Customer Information Management
Large Global Financial Services Firm
Global financial services firm boosts AML compliance with more flexible transaction monitoring.
Large global financial services firm
Thousands of financial advisors serving clients across thousands of locations globally
Millions of client accounts, holding billions of dollars in client assets
Expand transaction monitoring of external counterparties to identify internal parties’ problematic behaviors as well
Institute routine, automated processes that compare brokers’ activities against the behavioral norms for their peers
Knowledge graph shows complete view of all an individual’s relationships with other customers or financial advisors within the firm’s records.

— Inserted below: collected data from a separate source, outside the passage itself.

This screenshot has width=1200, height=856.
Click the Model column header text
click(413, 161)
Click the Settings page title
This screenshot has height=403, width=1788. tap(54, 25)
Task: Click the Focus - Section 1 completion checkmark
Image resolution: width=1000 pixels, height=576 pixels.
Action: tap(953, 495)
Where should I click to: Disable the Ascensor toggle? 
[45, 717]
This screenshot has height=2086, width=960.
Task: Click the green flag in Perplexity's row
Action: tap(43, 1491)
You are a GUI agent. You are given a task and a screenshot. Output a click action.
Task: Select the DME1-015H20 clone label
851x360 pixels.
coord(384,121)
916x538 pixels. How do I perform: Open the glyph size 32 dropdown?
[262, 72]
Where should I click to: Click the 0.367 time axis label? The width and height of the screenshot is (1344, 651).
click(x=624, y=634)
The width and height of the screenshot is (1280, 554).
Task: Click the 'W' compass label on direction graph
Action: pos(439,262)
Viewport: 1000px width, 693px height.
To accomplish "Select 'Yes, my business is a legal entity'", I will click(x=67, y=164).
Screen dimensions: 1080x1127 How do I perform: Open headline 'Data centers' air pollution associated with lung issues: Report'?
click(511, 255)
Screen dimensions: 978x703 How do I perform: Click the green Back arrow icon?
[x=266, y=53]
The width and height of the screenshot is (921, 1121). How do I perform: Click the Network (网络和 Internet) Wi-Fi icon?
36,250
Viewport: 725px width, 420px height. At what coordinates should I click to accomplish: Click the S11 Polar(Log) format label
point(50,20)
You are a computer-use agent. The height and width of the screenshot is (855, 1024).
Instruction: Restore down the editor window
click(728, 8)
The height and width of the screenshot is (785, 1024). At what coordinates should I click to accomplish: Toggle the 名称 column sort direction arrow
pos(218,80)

Investigations of alerts take much less time.
Algorithm-based analysis establishes range of accepted behaviors for each group.
Alerts generated whenever an individual’s behavior deviates from the standards for his/her group.
When a Large Global Financial Services Firm learned that it would be under investigation by the US Treasury’s Financial Crimes Enforcement Network (FinCEN), it discovered a significant gap in its transaction monitoring processes. Highly suspicious activities undertaken by an employee in an offshore location had come to light when another financial institution filed a Suspicious Activities Report (SAR). The broker/dealer’s external-facing transaction monitoring system had no way of identifying such situations.
As FinCEN launched an 18-month independent review of the organization’s anti-money laundering (AML) practices, the broker/dealer began looking for a solution that would augment data management and help investigators identify potentially problematic internal transactions.
The firm’s transaction monitoring system, which focused on external AML threats, was doing a good job of alerting compliance staff to transactions that violated specific predetermined rules. The firm needed to supplement this system with a more flexible transaction monitoring capability, which would generate alerts whenever a financial advisor or other insider acted in a way that was not consistent with the behavior of his or her peers.
The broker/dealer deployed Pitney Bowes Spectrum® Entity Resolution, built on the Spectrum® Technology Platform, to achieve next-generation data management capabilities.
First, Pitney Bowes worked with the broker/dealer to resolve data-quality issues so that information pulled in from an assortment of source systems would be consistent. Then Pitney Bowes helped the firm configure Entity Resolution to serve as a name and address data-matching engine. The solution accesses a referential database that includes millions of name variations to support entity resolution across all the broker/dealer’s transactions. The goal is to provide a holistic view of every activity, in every account, that is associated with an individual.
Results and benefits
Spectrum generates a web-like visual representation, known as a knowledge graph, that shows all an individual’s relationships which appear in the broker/dealer’s records. The relationships may include customers and financial advisors with whom the individual has worked, any accounts in which the individual has had transactions, and destinations with which the individual’s various accounts have been associated. This saves a tremendous amount of investigation time whenever an alert is generated.
Finally, the firm harnesses the analytical power of the Spectrum Data Hub graph database to identify behavioral outliers as they occur. Rather than running transactions through a specific set of rules, the database uses an algorithm to establish a range of accepted behaviors for a particular group of individuals. Whenever Spectrum detects an abnormality or deviation from these standards, it generates an alert to investigators.